Glenis Redmond is an award winning poet, author of Backbone and Under The Sun and a Kennedy Center teaching artist. Ms. Redmond is also a dynamic performer of her work and has presented all around the country for both student and adult audiences. This will be Ms. Redmond’s second year in residence and she will conduct a workshop for teachers on teaching poetry through our Kennedy Center Partners in Education program. She will also spend her time here working with elementary, middle and high school students on creating and reading their own poetry. In her work with students Ms. Redmond uses writing techniques that help students create textured and layered poems with easy to follow poetry activities using common everyday imagery to create emotional resonance.
As an teaching artist, Glenis demonstrates the art of poetry through lectures, exercises and hands-on experiences. She has been an artist committed to teaching poetry through Arts Integration for the last two decades.
Glenis began her tenure as a teaching artist in Greenville, South Carolina as an artist-on-roster for the South Carolina Arts Commission in 1994. Then, branched out to teaching in both of the Carolinas in classrooms as a Teaching Artist. In 2000 she signed with The Loyd Artists Agency and began working nationally; performing and teaching not only in K-12 schools, but also on the collegiate level and in various arts communities.
Her work is classroom tested and teacher approved. When Glenis walks into a classroom, she changes it into a safe space of creativity, where students are encouraged to explore their poetic depths. When students grasp the tools that Glenis teaches, the poet in them awakens. Glenis says her goal is not to make everyone a poet like herself, but for them to realize the poetry that they carry in their hearts. Many teachers remark after a residency with Glenis, ” I learned things about my students that I never knew.” Glenis believes poetry is not only a way to get at the Common Core, but a way for teachers to know their students on a deeper level, so that they may teach them more effectively. Glenis says, “Poetry creates community and a tighter knit classroom.”
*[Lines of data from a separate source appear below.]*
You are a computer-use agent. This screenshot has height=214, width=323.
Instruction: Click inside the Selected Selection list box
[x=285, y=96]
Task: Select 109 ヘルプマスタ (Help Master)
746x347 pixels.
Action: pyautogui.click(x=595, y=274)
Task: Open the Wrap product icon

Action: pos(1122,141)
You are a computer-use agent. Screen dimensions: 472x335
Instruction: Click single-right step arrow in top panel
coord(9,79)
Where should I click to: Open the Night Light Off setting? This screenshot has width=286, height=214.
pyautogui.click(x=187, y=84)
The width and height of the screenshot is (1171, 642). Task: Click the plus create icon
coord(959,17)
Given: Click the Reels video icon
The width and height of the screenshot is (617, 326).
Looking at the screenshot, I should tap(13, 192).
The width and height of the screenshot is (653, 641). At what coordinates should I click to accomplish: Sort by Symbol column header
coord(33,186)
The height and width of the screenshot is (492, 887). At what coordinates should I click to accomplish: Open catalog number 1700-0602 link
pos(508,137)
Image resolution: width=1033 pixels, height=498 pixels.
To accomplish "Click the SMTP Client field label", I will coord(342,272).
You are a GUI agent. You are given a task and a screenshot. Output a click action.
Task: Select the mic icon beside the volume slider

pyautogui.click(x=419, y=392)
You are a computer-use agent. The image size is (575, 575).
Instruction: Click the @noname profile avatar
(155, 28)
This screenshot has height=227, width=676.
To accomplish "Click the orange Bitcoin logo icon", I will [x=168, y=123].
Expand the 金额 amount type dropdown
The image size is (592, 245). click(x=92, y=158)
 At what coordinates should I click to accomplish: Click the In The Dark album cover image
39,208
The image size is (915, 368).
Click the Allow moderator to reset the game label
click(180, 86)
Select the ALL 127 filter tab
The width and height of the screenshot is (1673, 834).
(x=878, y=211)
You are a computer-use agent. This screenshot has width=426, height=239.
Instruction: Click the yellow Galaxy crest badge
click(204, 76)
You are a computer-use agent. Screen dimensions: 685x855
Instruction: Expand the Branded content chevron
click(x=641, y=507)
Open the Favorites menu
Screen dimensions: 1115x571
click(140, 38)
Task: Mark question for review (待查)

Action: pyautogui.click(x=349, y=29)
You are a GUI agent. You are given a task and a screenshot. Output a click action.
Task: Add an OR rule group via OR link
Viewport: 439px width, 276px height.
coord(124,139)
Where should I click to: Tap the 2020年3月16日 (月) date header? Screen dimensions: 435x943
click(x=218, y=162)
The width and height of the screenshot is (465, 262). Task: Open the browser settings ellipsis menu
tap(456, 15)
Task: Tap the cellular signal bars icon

Glenis Redmond is a poet, educator, performer and counselor all rolled in one soulful bunch. Her work draws inspiration from her life, her family, and her African-American heritage. Through her transformative workshops and performances, she encourages participants to draw upon their own lives and experiences to tell their stories.
As an acclaimed poet and Kennedy Center Teaching Artist, Glenis Redmond conducts a workshop titled, Poetry off the Page and presents it to their partnerships across the country from Hawaii to Florida.
Glenis also presents keynotes, performances and workshops that are organically grown from her own artistic process that touch on various themes such as her African-American experience, South Carolina History, Women’s Issues, Spirituality and Chronic Illness.
Glenis also feels strongly about being an ambassador for the arts by helping emerging artist get their start in the Teaching Artist field. She is available for group and individual consultations.
Glenis’s gaze begins with self and her roots, but she touches upon the core of humanity with her powerful outreach. Her poems and her pedagogy speaks to all.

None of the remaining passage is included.